For seventy years the material in the Third Volume of The Secret Doctrine also remained the sole source for HPB’s Esoteric Instructions. [The volume, incorporating Blavatsky’s posthumous writings, was reprinted in 1901 and steadily until 1938 when it was in­corporated as volume 5 of the six-volume Adyar edition of The Secret Doctrine. It was issued as a separate publication in 1980.]

 

Yet, strangely enough, with all these versions available there has not been an edition that gives HPB’s three Instructions issued during her lifetime, paired with the material from the Inner Group, which may be regarded as a commentary on the Instructions. Embedded as part of a larger work, yes; as a separate text, no. Such an edition would have the added benefit of allowing the material a new level of accessibility to those interested in the development of Theosophical thought.

 

The information that forms the Esoteric Instruc­tions represents Blavatsky’s last extended project accomplished during her lifetime.
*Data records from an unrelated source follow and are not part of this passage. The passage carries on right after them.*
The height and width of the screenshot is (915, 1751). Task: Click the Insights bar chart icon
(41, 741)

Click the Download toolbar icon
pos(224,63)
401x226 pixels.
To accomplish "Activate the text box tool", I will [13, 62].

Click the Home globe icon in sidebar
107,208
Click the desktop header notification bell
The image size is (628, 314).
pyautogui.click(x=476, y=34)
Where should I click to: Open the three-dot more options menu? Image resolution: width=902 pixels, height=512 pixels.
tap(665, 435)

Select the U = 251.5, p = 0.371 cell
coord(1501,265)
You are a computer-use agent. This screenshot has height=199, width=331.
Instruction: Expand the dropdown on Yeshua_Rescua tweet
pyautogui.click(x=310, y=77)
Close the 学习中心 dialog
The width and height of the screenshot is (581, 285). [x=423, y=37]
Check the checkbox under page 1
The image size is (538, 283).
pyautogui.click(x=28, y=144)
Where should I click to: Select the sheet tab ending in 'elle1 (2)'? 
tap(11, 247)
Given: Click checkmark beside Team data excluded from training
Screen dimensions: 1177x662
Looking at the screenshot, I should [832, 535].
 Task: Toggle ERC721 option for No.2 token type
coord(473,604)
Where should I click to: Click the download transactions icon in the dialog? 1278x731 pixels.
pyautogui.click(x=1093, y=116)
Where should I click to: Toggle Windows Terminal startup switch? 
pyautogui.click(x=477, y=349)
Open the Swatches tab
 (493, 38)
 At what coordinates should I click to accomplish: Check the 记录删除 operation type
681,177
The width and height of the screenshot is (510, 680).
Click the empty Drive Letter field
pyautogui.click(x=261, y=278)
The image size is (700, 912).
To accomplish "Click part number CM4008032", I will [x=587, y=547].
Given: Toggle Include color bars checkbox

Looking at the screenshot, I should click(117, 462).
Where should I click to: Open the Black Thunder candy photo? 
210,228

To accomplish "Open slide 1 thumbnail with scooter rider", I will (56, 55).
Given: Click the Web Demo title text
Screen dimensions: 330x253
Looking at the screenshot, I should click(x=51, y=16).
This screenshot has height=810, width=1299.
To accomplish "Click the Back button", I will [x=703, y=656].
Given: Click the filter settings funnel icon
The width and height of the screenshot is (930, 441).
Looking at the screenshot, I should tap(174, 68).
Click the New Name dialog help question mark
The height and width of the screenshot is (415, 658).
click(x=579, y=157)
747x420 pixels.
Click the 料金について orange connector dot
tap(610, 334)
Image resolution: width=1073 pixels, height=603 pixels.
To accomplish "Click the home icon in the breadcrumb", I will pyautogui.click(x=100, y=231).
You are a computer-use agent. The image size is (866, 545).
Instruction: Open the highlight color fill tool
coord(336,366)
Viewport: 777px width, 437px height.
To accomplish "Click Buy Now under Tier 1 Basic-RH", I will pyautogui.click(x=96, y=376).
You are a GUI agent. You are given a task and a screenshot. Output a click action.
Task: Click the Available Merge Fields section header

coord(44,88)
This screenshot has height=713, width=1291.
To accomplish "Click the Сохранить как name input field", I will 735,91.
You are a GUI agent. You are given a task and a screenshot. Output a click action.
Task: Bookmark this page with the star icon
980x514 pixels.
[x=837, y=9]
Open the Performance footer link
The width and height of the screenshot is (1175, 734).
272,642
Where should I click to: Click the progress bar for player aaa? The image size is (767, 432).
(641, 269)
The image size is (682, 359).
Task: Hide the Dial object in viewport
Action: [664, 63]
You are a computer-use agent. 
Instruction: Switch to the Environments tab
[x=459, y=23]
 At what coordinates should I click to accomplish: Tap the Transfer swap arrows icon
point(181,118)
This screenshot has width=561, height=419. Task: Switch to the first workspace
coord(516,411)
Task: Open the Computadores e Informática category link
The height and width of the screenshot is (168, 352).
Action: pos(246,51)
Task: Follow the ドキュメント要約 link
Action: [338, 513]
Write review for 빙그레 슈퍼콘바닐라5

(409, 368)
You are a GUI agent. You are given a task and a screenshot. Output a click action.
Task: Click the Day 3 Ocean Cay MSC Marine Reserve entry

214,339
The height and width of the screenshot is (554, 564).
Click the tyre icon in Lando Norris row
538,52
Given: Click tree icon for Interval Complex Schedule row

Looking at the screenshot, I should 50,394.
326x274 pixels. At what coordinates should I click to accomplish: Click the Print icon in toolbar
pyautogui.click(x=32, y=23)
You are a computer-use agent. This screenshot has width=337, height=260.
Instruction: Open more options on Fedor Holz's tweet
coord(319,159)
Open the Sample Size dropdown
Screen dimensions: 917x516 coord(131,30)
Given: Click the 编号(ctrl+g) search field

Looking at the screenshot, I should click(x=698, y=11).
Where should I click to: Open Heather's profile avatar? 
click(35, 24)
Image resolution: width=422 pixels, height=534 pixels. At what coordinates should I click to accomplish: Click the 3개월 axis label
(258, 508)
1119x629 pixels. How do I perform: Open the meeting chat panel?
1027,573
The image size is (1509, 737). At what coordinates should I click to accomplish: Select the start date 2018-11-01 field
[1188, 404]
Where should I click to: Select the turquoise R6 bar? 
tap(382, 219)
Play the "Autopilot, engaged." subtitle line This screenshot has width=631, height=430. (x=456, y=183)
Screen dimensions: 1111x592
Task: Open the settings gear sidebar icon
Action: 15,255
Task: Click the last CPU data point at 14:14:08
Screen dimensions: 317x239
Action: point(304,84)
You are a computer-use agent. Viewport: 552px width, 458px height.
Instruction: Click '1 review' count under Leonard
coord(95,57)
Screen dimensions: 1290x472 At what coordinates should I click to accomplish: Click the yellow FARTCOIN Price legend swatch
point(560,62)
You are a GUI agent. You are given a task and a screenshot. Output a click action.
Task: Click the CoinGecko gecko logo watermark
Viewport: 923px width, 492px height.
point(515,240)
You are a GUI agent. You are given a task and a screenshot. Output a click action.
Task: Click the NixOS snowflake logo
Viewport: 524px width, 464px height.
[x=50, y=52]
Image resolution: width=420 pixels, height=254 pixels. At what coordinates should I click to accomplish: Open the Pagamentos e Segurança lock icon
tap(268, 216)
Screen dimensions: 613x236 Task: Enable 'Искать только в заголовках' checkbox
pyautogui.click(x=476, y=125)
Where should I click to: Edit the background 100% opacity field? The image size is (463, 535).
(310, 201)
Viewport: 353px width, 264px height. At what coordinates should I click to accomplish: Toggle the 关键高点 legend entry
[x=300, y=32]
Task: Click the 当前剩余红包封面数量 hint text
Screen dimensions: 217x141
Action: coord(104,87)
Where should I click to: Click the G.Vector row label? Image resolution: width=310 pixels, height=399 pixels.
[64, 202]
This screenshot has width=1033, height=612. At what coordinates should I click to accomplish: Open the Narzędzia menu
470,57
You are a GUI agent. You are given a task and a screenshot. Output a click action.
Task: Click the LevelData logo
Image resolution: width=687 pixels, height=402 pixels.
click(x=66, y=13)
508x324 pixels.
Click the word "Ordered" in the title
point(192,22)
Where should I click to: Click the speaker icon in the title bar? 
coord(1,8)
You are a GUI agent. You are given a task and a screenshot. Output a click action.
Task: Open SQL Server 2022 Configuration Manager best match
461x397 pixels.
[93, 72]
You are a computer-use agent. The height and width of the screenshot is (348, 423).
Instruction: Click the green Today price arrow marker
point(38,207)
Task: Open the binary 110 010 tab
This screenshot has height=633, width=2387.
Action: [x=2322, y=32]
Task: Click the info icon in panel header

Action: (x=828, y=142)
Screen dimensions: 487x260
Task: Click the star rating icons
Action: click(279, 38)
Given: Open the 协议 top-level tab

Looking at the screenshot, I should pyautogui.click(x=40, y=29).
Her remaining output would be limited to magazine articles. It is invaluable for understanding Blavatsky’s thought. The various diagrams and charts she supplied and the correlations between colour and sound and states of consciousness have had a lasting influence on modem esotericism, even impacting the arts. Explored in detail are concepts found nowhere else in her writings, such as her esoteric tabulation of the seven human principles.

 

At first glance HPB’s Esoteric Instructions may seem daunting in its complexity. But if students persevere, taking the time to digest what is being imparted, their effort may more than be recom­pensed by the results. As HPB advises about the teachings printed here: ‘Let students, therefore, be very careful to spiritualize the Instructions and avoid materializing them; let them always try to find the highest meaning possible, confident that in proportion as they approach the material and visible in their speculations on the Instructions, so far are they from the right understanding of them. This is especially the case with these first Instructions and Diagrams, for, as in all true arts, so in Occultism, we must learn the theory before we are taught the practice.’

 

Since joining the Theosophical Society in 1968 at age seventeen, Michael Gomes has remained committed to its ideals. He has gone on to become one of the best known historians of the movement, as well regarded among theosophical and esoteric groups as he is in academic circles. His publications, which range from new editions of Blavatsky’s writings to examinations of contentious events in theosophical history, have contributed toward a better understanding of the modern theosophical movement. Michael Gomes is Director of the Emily Sellon Memorial Library in New York City.